What's more alarming is what we're not being told, what is being contemptibly held back by Toronto Public Health until the one year mark of the research in 2018. This includes: What was the gender breakdown of deaths, how many were youth, what were the medical causes of death, how many were suicides, how many were overdoses, how many were traumatic deaths such as hypothermia, how many occurred outside or in a shelter or hospital? So much information collected by the city that could guide solutions today but no, the gap between research and action just widens.
One has to wonder if it’s ethical to not release data when there is such widespread concern but perhaps more frightening, who is influencing the decision to stay silent and why?

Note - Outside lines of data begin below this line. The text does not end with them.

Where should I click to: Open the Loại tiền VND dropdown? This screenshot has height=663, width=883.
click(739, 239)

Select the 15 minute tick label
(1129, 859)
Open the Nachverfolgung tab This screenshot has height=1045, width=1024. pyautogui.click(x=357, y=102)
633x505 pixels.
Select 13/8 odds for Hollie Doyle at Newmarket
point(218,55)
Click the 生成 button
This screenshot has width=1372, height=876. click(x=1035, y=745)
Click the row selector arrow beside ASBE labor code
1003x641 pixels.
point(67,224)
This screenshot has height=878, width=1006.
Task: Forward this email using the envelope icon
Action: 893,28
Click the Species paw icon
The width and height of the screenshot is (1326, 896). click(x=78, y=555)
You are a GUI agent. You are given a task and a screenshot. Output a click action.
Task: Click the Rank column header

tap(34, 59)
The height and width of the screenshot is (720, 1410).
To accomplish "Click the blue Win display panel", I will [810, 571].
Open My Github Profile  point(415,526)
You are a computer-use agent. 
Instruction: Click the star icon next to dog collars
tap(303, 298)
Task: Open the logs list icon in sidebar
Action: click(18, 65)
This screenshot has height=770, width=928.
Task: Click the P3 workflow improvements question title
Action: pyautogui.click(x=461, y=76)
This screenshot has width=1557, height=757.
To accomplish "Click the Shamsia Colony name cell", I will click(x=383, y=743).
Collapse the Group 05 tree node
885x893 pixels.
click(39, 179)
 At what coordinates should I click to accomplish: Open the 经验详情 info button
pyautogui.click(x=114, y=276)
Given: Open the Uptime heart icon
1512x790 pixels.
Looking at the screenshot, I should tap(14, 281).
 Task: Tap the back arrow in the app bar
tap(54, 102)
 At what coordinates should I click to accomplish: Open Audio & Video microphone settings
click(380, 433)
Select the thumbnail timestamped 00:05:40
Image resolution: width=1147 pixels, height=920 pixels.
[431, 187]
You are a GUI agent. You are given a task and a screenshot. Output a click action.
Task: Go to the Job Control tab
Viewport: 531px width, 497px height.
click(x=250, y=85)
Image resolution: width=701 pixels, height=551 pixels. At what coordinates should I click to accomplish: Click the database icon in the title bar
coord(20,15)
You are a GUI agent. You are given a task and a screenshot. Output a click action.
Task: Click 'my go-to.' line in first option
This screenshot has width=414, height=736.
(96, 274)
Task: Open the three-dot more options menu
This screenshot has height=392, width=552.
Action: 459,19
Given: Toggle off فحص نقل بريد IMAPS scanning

- Matthew Yglesias notes that the U.S. Democrats are making a sorely-needed push for renewed antitrust enforcement.
- Andrew Nikiforuk examines how Christy Clark's plan for permanent high prices as the basis for liquefied natural gas development went so wrong in the face of entirely predictable market realities. And Jacqueline Hansen offers a warning about Canada's unsustainable reliance on real estate transaction fees.
- Alan Broadbent and Noah Zon offer some important perspective on Ontario's employment standards by asking which elements of the employer-biased status quo are actually defensible. And Morgan Lowrie reports on continued calls for needed protections in Canada's temporary foreign worker system - for the benefit of both immigrant workers and domestic ones alike.
- Finally, Valerie Wilson, Janelle Jones, Kayla Blado and Elise Gould discuss the persistent wage gap facing black women in the U.S.